MAD Function

Subsections:

MAD (x <, method> ) ;

The MAD function computes the univariate (scaled) median absolute deviation of each column of the input matrix.

The arguments to the MAD function are as follows:

x

is an $n \times p$ input data matrix.

method

is an optional string argument with the following values:

MAD

for computing the median absolute deviation (MAD); this is the default.

NMAD

for computing the normalized version of MAD

SN

for computing $S_ n$

QN

for computing $Q_ n$

For simplicity, the following descriptions assume that the input argument x is a column vector. The notation $x_ i$ means the $i$th element of the column vector x.

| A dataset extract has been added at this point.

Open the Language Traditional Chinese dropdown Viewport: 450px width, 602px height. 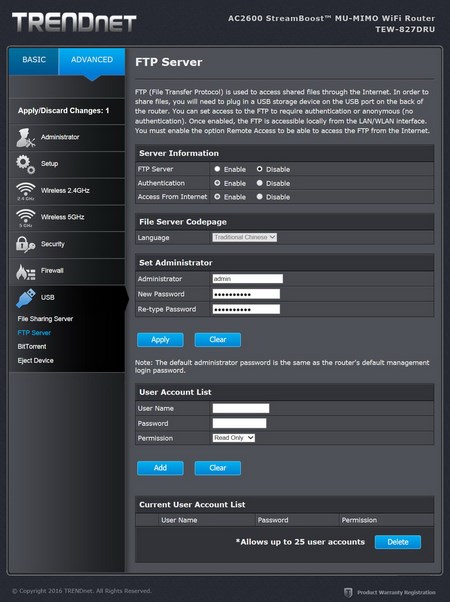(245, 237)
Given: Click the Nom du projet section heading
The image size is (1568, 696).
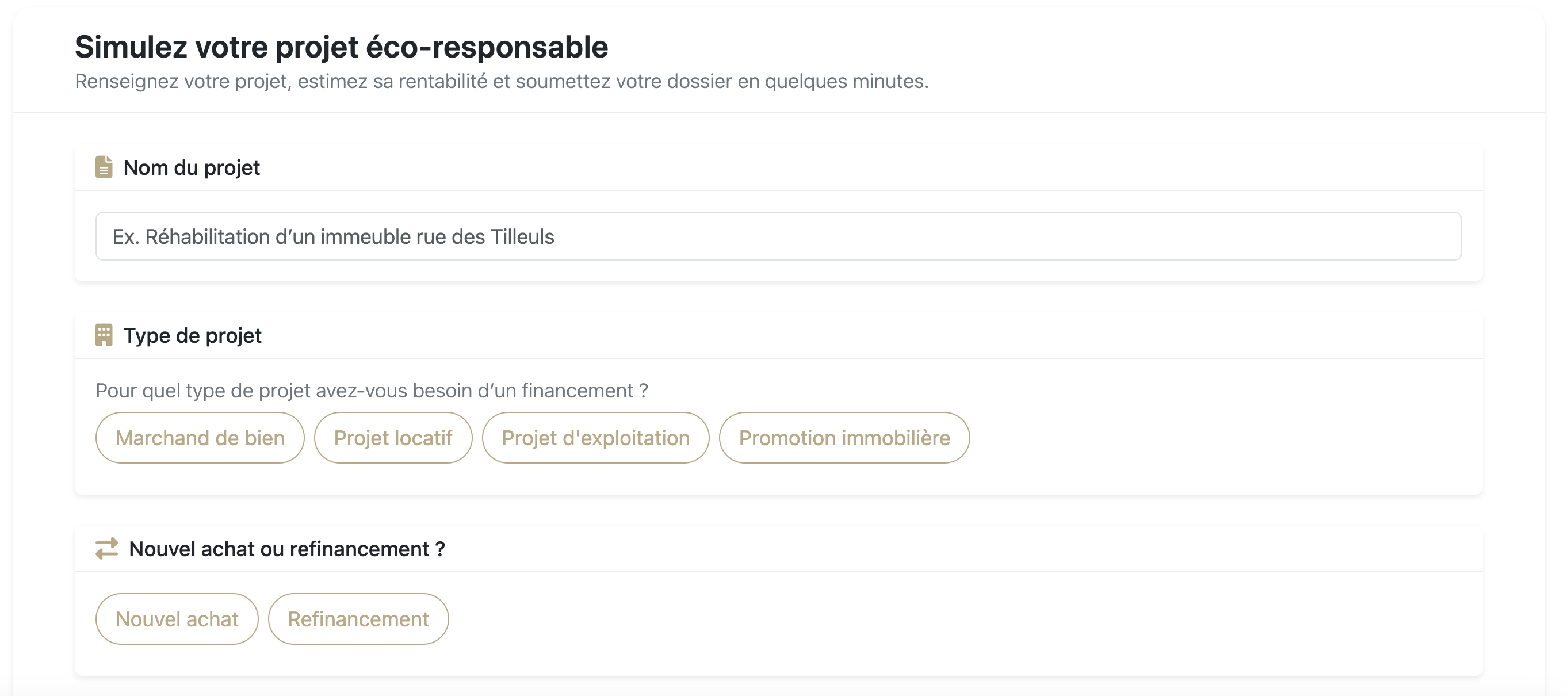Looking at the screenshot, I should point(191,167).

The MAD function can be used for computing one of the following three robust scale estimates:

  • median absolute deviation (MAD) or normalized form of MAD,

    \[  \mbox{MAD}_ n = b * med_ i^ n \;  |x_ i - med_ j^ n \;  x_ j|  \]

    where $b=1$ is the unscaled default and $b=1.4826$ is used for the scaled version (consistency with the Gaussian distribution).

  • $S_ n$, which is a more efficient alternative to MAD,

    \[  S_ n = c_ n * med_ i \;  med_{j \neq i} \;  |x_ i - x_ j|  \]

    where the outer median is a low median (order statistic of rank $\left[\frac{n+1}{2}\right]$) and the inner median is a high median (order statistic of rank $\left[\frac{n}{2}+1\right]$), and where $c_ n$ is a scalar that depends on sample size $n$.

  • $Q_ n$ is another efficient alternative to MAD. It is based on the $k$th-order statistic of the ${n \choose 2}$ inter-point distances,

    \[  Q_ n = d_ n * \{  |x_ i - x_ j|; \quad i < j \} _{(k)} \quad \mbox{with} \quad k \approx {n \choose 2}/ 4  \]

    where $d_ n$ is a scalar similar to but different from $c_ n$. See Rousseeuw and Croux (1993) for more details.

The scalars $c_ n$ and $d_ n$ are defined as follows:

\[  c_ n = 1.1926 * \left\{  \begin{array}{ll} 0.743 &  \mbox{for n=2} \\ 1.851 &  \mbox{for n=3} \\ 0.954 &  \mbox{for n=4} \\ 1.351 &  \mbox{for n=5} \\ 0.993 &  \mbox{for n=6} \\ 1.198 &  \mbox{for n=7} \\ 1.005 &  \mbox{for n=8} \\ 1.131 &  \mbox{for n=9} \\ n/(n - 0.9) &  \mbox{for other odd n} \\ 1.0 &  \mbox{otherwise} \end{array} \right. \qquad d_ n = 2.2219 * \left\{  \begin{array}{ll} 0.399 &  \mbox{for n=2} \\ 0.994 &  \mbox{for n=3} \\ 0.512 &  \mbox{for n=4} \\ 0.844 &  \mbox{for n=5} \\ 0.611 &  \mbox{for n=6} \\ 0.857 &  \mbox{for n=7} \\ 0.669 &  \mbox{for n=8} \\ 0.872 &  \mbox{for n=9} \\ n/(n + 1.4) &  \mbox{for other odd n} \\ n/(n + 3.8) &  \mbox{otherwise} \end{array} \right. \qquad  \]

Example

The following example uses the univariate data set of Barnett and Lewis (1978). The data set is used in Chapter 12 to illustrate the univariate LMS and LTS estimates.

 b = {3, 4, 7, 8, 10, 949, 951};

 rmad1 = mad(b);
 rmad2 = mad(b,"mad");
 rmad3 = mad(b,"nmad");
 rmad4 = mad(b,"sn");
 rmad5 = mad(b,"qn");
 print "Default MAD=" rmad1,
       "Common MAD =" rmad2,
       "MAD*1.4826 =" rmad3,
       "Robust S_n =" rmad4,
       "Robust Q_n =" rmad5;

Figure 24.201: Median Absolute Deviations

  rmad1
Default MAD= 4

  rmad2
Common MAD = 4

  rmad3
MAD*1.4826 = 5.9304089

  rmad4
Robust S_n = 7.143674

  rmad5
Robust Q_n = 5.7125049